While not all men are sexist, all women face the impact of sexism in some way, so the point is there’s a massive problem to be solved, and you can be a big part of the solution.

That doesn’t just mean not being sexist, it means speaking out, educating other men, objecting when you witness workplace discrimination, stepping in when you see street harassment, supporting women’s campaigns and much more. We can’t create a shift in normalised attitudes and behaviours without everybody on board, so not being sexist isn’t enough - get stuck in and start tackling sexism too.

9. The gender pay gap is a myth propagated by feminists.

It’s true that the gender pay gap is complicated. It’s true that it is very slowly getting smaller. But that doesn’t mean it doesn’t exist. It would have to be a pretty HUGE conspiracy for every reputable major news outlet to report on it annually if it was a massive feminist lie.

The argument goes that the pay gap only exists because of women’s ‘choices’ of work type, hours, and child related career breaks, effectively making it a myth. But research shows that while those are factors, they don’t account for the whole gap, suggesting that discrimination certainly plays a role as well. What’s more, the fact that traditionally ‘female’ jobs are paid less, that women end up working part-time because they’re societally pressured into caring roles, and that having children has a negative impact on women’s wages but a positive impact on men’s, are all problems that should deeply concern us, not ‘explanations’ that can be happily accepted.

Add in the extra issues that women perform the vast majority of unpaid caring and domestic labour; that women of colour earn significantly less than white women; and that women also bear the hugely disproportionate burden of austerity cuts and you have a very gendered economic problem that is complex, yes, but certainly not imaginary.

10. Why make such a fuss about X when Y is so much more important?

Do you ever ask anyone else this? Do you accuse a pancreatic cancer charity of not dealing with multiple sclerosis? Do you think the police should stop investigating fraud until they’ve solved every murder?

Turns out, this ‘whatabboutery’ is a classic way of silencing women when you don’t like what they’re fighting for. Don’t panic, feminists are quite capable of fighting multiple battles at once! To say ‘how can you make a fuss about street harassment when there’s sexual violence’ sounds suspiciously like saying ‘think yourself lucky if a man follows you shouting about your breasts in the street because at least he isn’t assaulting you.’ In the 21st Century, I’d like to think women have the right to live lives free of both sexual violence and daily harassment, as well as any other form of inequality.

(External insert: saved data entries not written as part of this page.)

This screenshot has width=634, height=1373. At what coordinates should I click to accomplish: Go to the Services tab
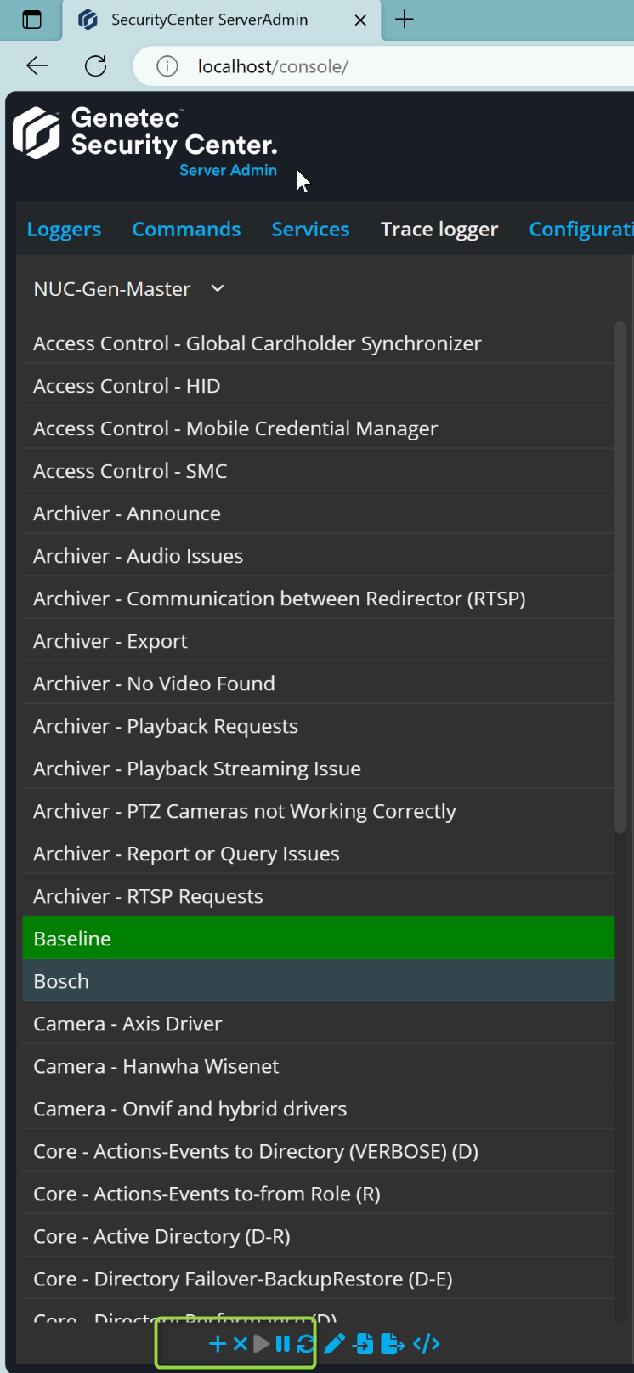tap(310, 230)
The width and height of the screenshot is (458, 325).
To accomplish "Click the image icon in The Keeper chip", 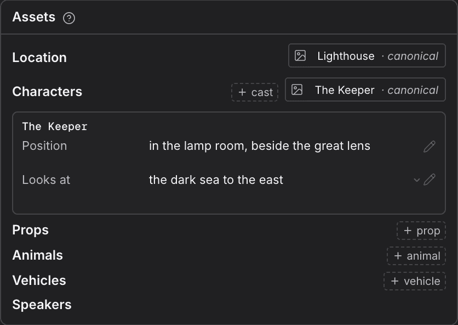I will 297,89.
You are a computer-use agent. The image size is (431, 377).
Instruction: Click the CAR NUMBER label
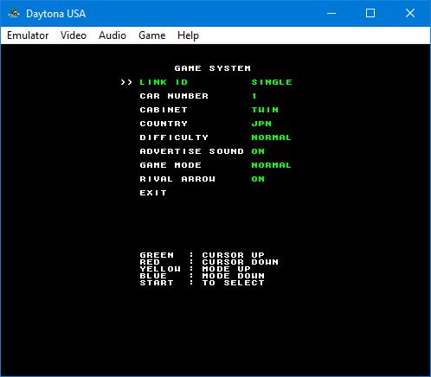(x=174, y=96)
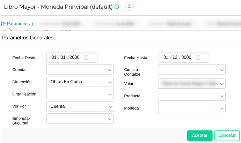Screen dimensions: 241x143
Task: Click the year 3000 in Fecha Hasta
Action: pos(186,58)
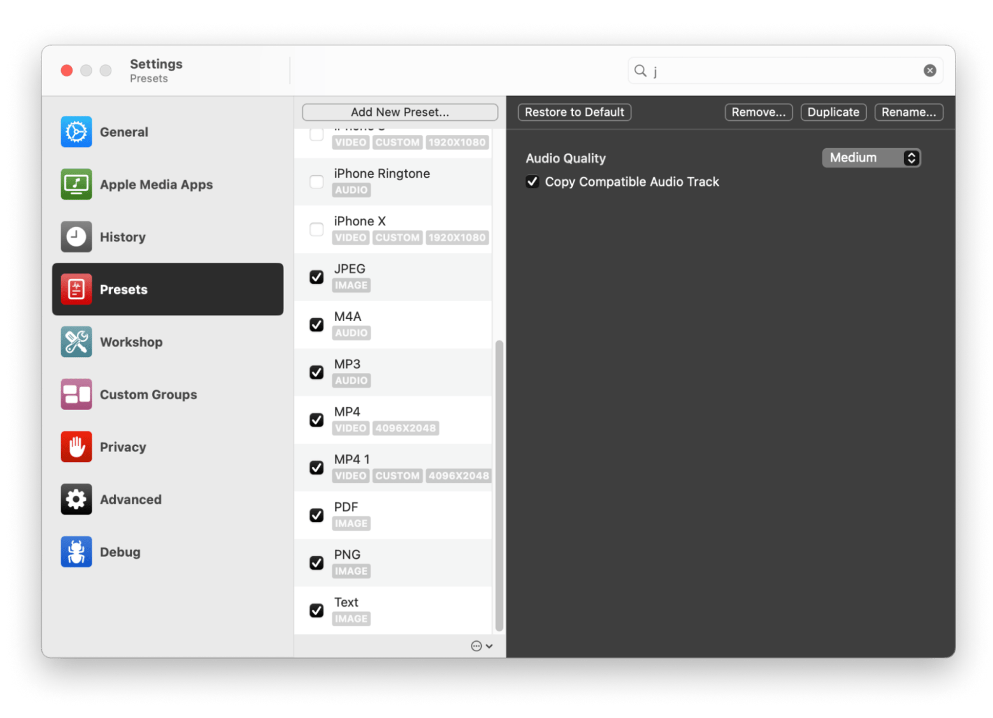The image size is (993, 718).
Task: Click into the search input field
Action: (x=783, y=71)
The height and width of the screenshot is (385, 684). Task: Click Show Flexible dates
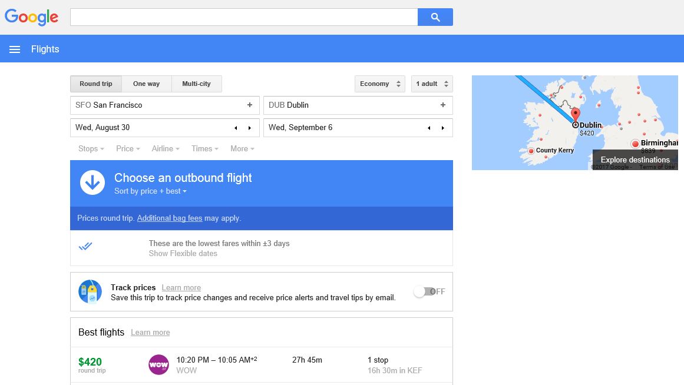click(183, 254)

Is that really too much to ask?

11. What’s wrong with catcalling? Can’t you take a compliment?

A compliment makes someone feel good about themselves. A catcall is harassment.

The vast majority of men are perfectly capable of distinguishing between the two. Telling someone you know (regardless of gender) that they are a good friend, or look nice today, or bake a mean lasagne, is quite different from screaming ‘TITS’ at a woman from a moving car. Is this really so hard to understand? If your compliments are making women feel uncomfortable, scared, anxious, annoyed or harassed, you’re probably not doing them right.